Alternativa B — ❌ Incorreta
A despolarização prolongada da placa motora é um mecanismo de ação de venenos que contêm toxinas que atuam nos canais de sódio ou nos receptores de acetilcolina, como o veneno de algumas serpentes e de escorpiões. Não é um mecanismo do veneno botrópico, que não tem ação neurotóxica significativa.
Alternativa C — ❌ Incorreta
A ligação aos receptores de membrana das células musculares é um mecanismo de ação de toxinas que bloqueiam a transmissão neuromuscular, como as alfa-neurotoxinas presentes no veneno de corais. Não é um mecanismo do veneno botrópico, cuja ação é local e sistêmica, mas não neurotóxica.
Alternativa D — ✅ Correta ⟵ GABARITO
O veneno botrópico tem ação proteolítica, que degrada a matriz extracelular e o endotélio vascular, e ação coagulante, que ativa fatores de coagulação com consumo de fibrinogênio e plaquetas. A combinação dessas ações compromete a integridade dos vasos e a hemostasia, resultando em hemorragia. É exatamente isso que a alternativa descreve: atividade proteolítica sobre os vasos sanguíneos e alterações na coagulação.

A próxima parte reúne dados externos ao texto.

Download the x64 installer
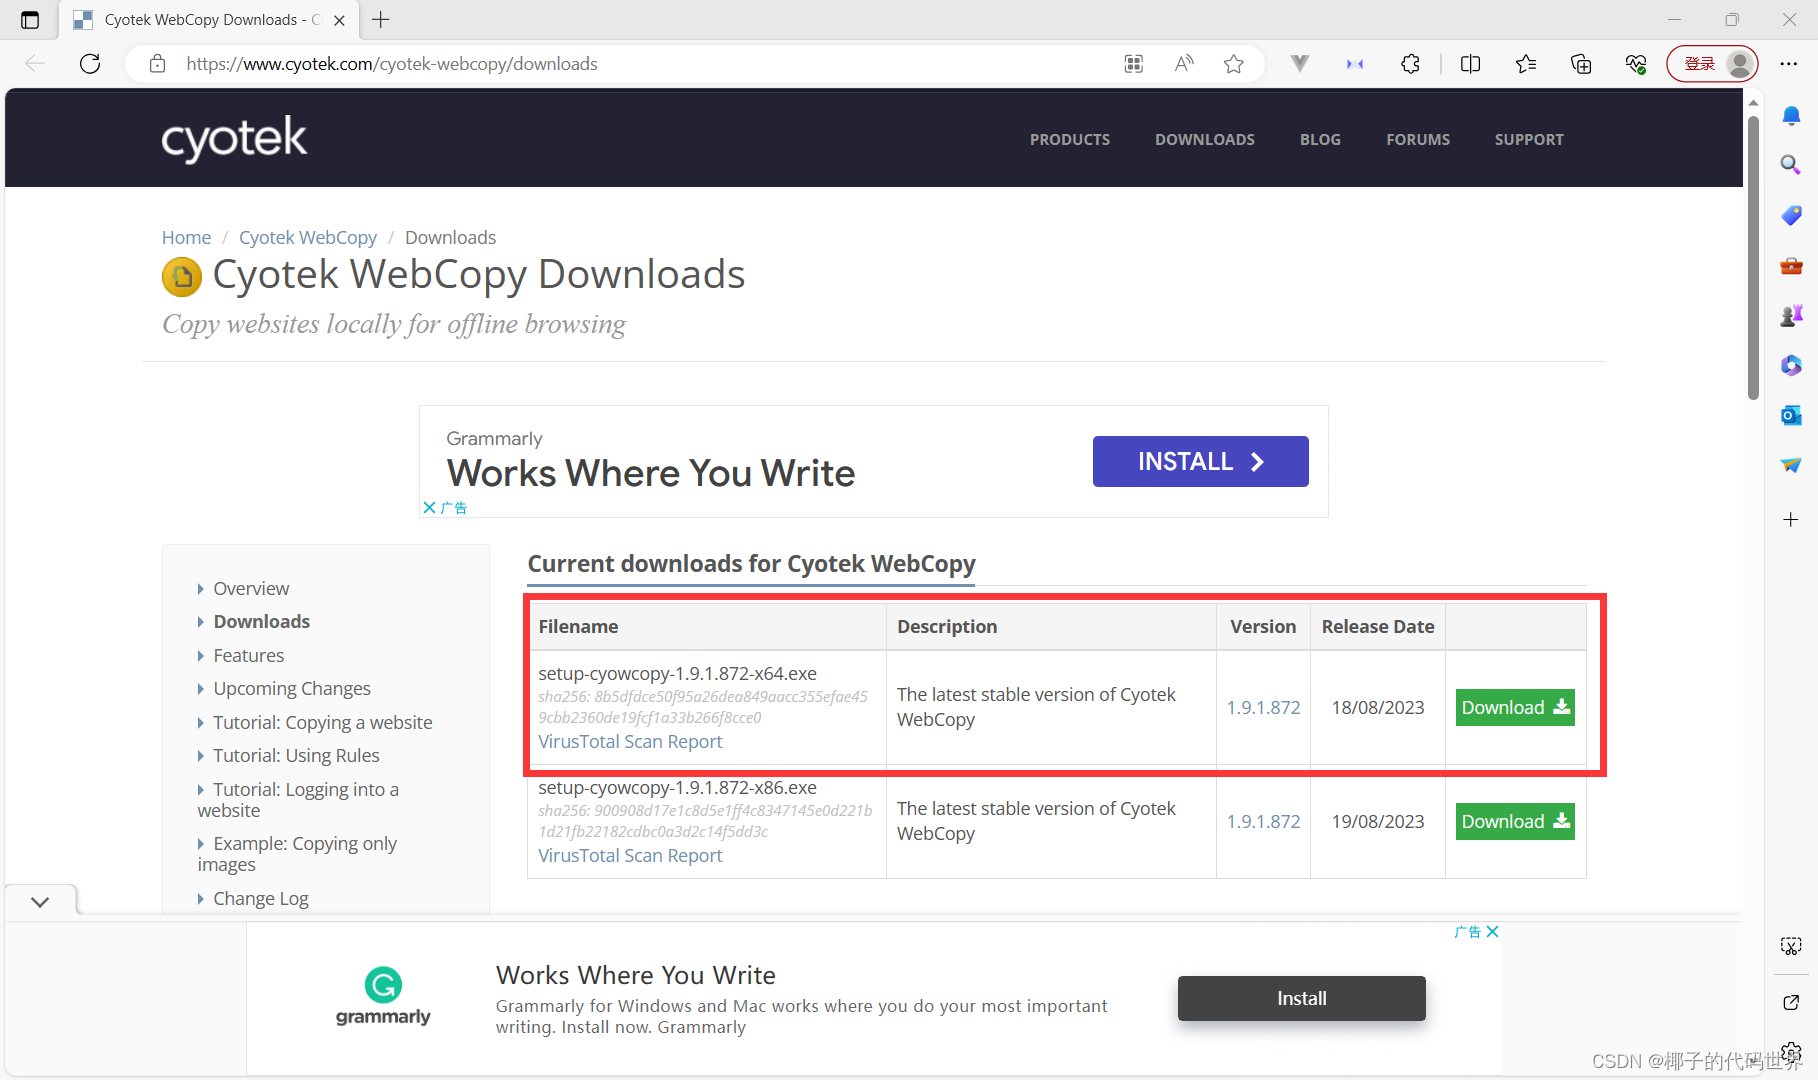 pos(1514,707)
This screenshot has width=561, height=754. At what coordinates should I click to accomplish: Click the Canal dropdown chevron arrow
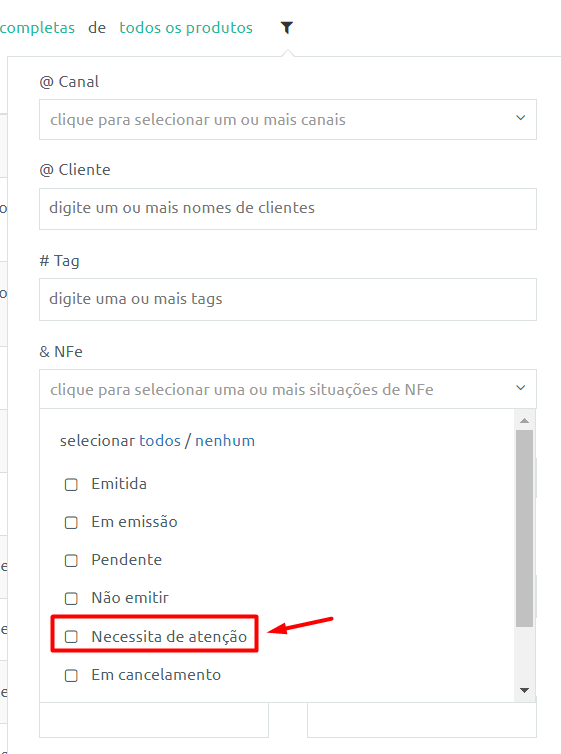point(521,118)
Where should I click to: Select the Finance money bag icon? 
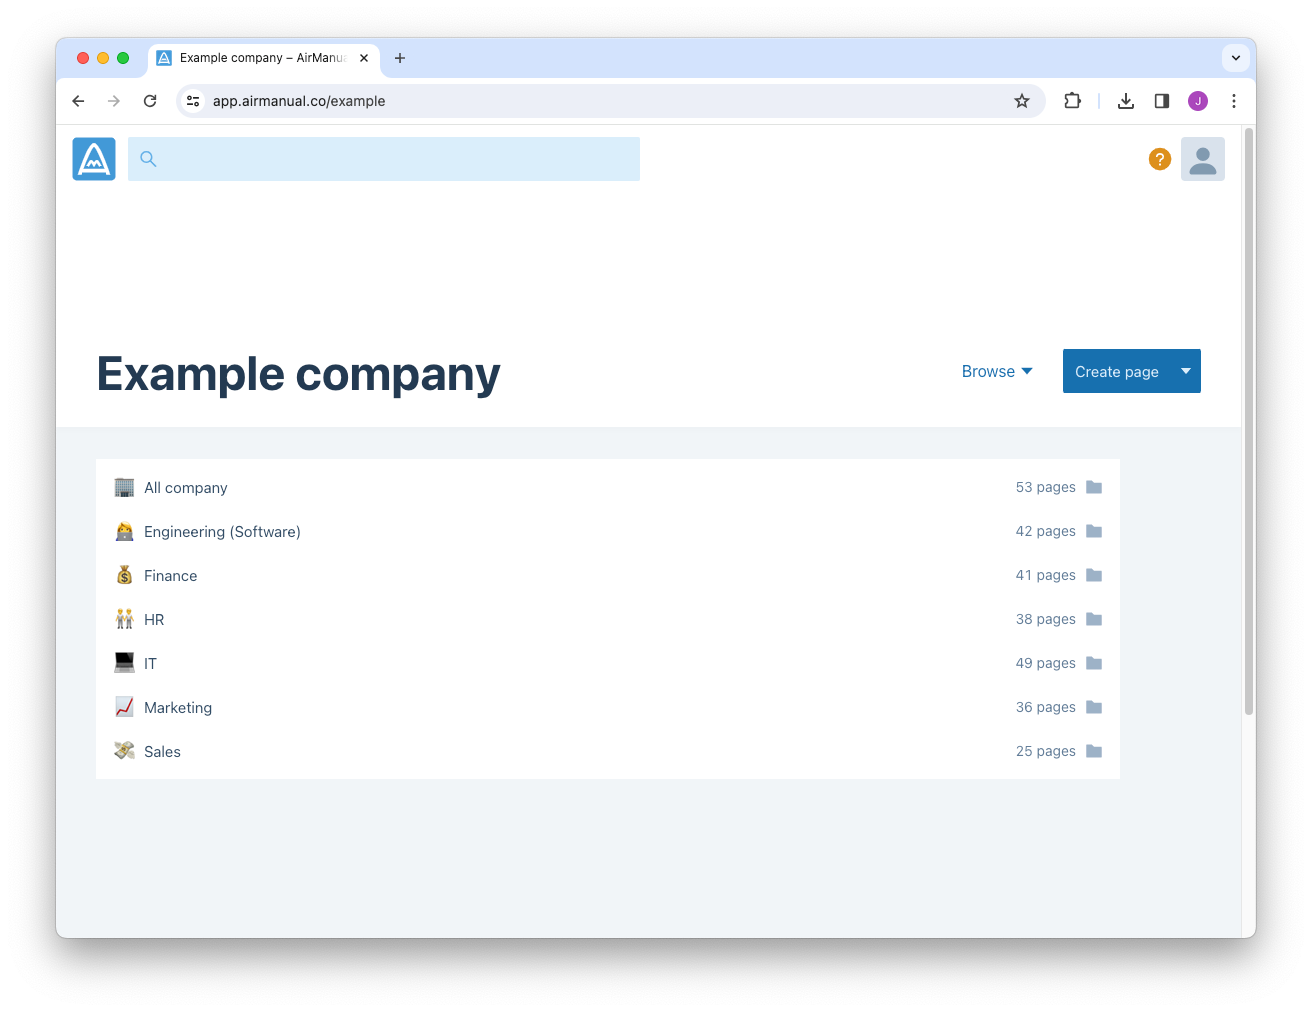click(124, 575)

Alternativa E — ❌ Incorreta
A inibição da enzima conversora de angiotensina (ECA) é o mecanismo de ação dos fármacos anti-hipertensivos da classe dos inibidores da ECA, como o captopril e o enalapril. Não tem relação com o veneno botrópico, que não interfere no sistema renina-angiotensina-aldosterona.
NÃO CAIA NESSA!
A banca mistura mecanismos de ação de outros venenos e de fármacos para confundir. As alternativas A, B e C descrevem ações neurotóxicas de venenos de corais e cascavéis, e a alternativa E descreve o mecanismo de ação de anti-hipertensivos. A única que descreve corretamente o veneno botrópico é a D. Na prova, lembre-se da tríade: proteolítica, coagulante e hemorrágica.
PEGA ESSA DICA!
Para acidentes ofídicos, monte uma tabela mental com os quatro tipos: botrópico (proteolítica, coagulante, hemorrágica), crotálico (neurotóxica, miotóxica, coagulante), laquético (proteolítica, coagulante, hemorrágica + vagal) e elapídico (neurotóxica). Associe cada ação ao quadro clínico: neurotóxica → ptose, visão turva, paralisia; miotóxica → mialgia, rabdomiólise, urina escura; hemorrágica → gengivorragia, epistaxe, hematúria.